Band is at the wrong size, but same for all antibodies - (May/23/2012 )
I've been consistently getting bands on every western at ~60kDa. I get these bands in every well with protein loaded in it. Sometimes I'll also get a band where I'm expecting one, but sometimes the 60kDa band is the only one. Both bands will be faint, but the 60kDa band is always stronger.
I thought I might be having problems with protein aggregation, so I tried cooking at 70 degrees for 10 minutes rather than boiling my samples, but that didn't help.
I've been using cells collected from mouse or rat spleen, thymus, and uterus. I extract protein with a 1% Tx100 buffer with 150mM NaCl and 50mM Tris, pH 8, with protease inhibitors. Vortex, shake at 4 degrees for one hour, and centrifuge to remove debris. My protein concentrations this way have been in the 1-5mg/mL range (BioRad DC or RC DC assay), and I've been loading 10-50ug per lane. I use precast gels from BioRad.
I've probed for actin, tubulin, Bcl-2 (25kDa), Bcl-xl (also 25kDa, but this one didn't show any bands at all), and a few untested cox-11 antibodies (31kDa; these could be hitting the wrong thing, since they're new and untested, but they shouldn't all be hitting 60kDa). Of these, only actin and Bcl-2 have been hitting the correct size, but it's always a fainter band than the one at 60kDa.
Any idea what's going on?
the 60kDa band is probably an artifact (most likely keratins from dust) which appears more and more prominently as the reducing agent in your sample buffer ages.
try to repeat your western but use a fresh lot of reducing agent (usually 2-mercaptoethanol or dtt).
in fact, for our westerns (and silver stained gels) we were able to omit reducing agent altogether so that we wouldn't see the artifact.
Also, test to see if the band comes from your secondary antibody alone. This is obvious, but mouse spleen should contain mouse immunoglobulins, so any anti-mouse secondary antibody will likely pick up the heavy chain at 50-60kDa.
It could be that the reducing agent is old. Lots of our reagents are old (though I've bought fresh stocks of almost every reagent used in blotting, just not the BME). Problem is, our lab has tons of (old) bottles of BME, so I don't know that my lab manager will allow me to buy new stuff. I'll try it without a reducer (should be fine for actin and other smaller proteins).

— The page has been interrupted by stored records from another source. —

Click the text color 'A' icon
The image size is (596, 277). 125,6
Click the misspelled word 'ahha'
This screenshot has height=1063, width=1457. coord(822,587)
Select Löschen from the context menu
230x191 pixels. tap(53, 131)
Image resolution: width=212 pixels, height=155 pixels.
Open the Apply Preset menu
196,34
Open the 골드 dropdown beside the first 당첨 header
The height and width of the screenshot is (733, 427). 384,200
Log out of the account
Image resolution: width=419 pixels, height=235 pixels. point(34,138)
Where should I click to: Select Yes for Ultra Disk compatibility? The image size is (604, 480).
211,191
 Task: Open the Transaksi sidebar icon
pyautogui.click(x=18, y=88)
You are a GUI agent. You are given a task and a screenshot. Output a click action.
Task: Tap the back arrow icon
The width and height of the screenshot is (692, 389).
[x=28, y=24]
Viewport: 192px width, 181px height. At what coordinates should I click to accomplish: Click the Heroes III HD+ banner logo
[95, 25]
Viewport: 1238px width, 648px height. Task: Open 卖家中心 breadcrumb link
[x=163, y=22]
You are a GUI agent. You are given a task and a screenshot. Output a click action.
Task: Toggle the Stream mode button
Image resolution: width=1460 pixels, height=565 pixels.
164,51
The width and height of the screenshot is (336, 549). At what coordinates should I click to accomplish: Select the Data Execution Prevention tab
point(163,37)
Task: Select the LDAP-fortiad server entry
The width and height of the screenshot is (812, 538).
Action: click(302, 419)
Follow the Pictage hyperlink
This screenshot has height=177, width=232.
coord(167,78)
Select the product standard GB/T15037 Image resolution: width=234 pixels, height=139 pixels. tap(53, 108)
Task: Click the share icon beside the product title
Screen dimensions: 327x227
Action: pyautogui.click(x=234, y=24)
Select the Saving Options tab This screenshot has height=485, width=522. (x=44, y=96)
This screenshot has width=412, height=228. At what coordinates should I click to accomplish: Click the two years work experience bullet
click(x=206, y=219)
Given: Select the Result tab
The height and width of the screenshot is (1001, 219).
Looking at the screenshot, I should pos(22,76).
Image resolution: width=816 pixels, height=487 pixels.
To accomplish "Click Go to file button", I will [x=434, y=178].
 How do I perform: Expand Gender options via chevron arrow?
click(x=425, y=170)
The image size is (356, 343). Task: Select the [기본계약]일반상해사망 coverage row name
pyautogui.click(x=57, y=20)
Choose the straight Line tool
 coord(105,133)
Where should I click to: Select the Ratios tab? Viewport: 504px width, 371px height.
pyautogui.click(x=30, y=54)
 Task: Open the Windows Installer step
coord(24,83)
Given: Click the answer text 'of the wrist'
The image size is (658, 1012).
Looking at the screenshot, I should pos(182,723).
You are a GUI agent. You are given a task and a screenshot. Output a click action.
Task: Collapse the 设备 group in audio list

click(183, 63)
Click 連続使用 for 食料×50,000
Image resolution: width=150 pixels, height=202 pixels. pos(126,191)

I'm pretty sure it isn't native Igs (or any effect of the 2y), since I see the same effect in human cells and rat uterus, and with some primaries, the 60kDa band doesn't show at all (I haven't gotten any bands with Bcl-xl blots yet).
Alright, the reducing agent was part of the problem, but not the whole thing. My bands are a lot sharper and more consistent now, but that's about it.
I've attached an image to show what I'm looking at.
The blots are arranged as mirrors around the ladder in the middle (I was running low on ladder and had to get creative). I'm mostly interested in the two lanes closest to the ladder, where you see the big fat bands. I assume the other samples had low protein extraction efficiency, which I'll work out separately.
3D18 and 4N2 are supposed to bind to a 30kDa protein (you can see it on the 4N2 blot, one lane appears to have a PTM of ~8kDa (possibly ubiquitin)). The 4O18 antibody binds to a 105kDa protein. Yet all proteins, including actin, show big fat bands where they're not supposed to be. In this blot, actin barely shows up at all.
Edit: those two lanes are from mouse thymus, fyi.
what are your conditions for performing the western?
in what buffer(s) are the antibodies prepared?
species of secondary?
we routinely block with bsa + normal serum from the species of the secondary (no tween in the block)
we add that serum to our antibody solutions (both primary and secondary)
do you add tween-20 to the buffers? how much? we use 0.2% to help reduce non-specific binding of the antibodies.
Samples are prepared as I describe in my first post. I add 1:1 2x laemmli buffer (4% SDS, 20% glycerol, .004% bromphenol, 125mM Tris-HCl, pH 6.8, BME added to 10% before running), boil for 5 minutes (heating to 70 degrees for 10 minutes does not change the result), and run.
Blocking is with 5% milk in PBST, with .05% Tween. Washes are done in PBST, secondary is goat anti-mouse from SCBT. I can add more Tween to the buffers, and remove it from the blocking, but I'm not sure it would help. Since I'm not seeing a strong actin band, I think something's going wrong before the staining.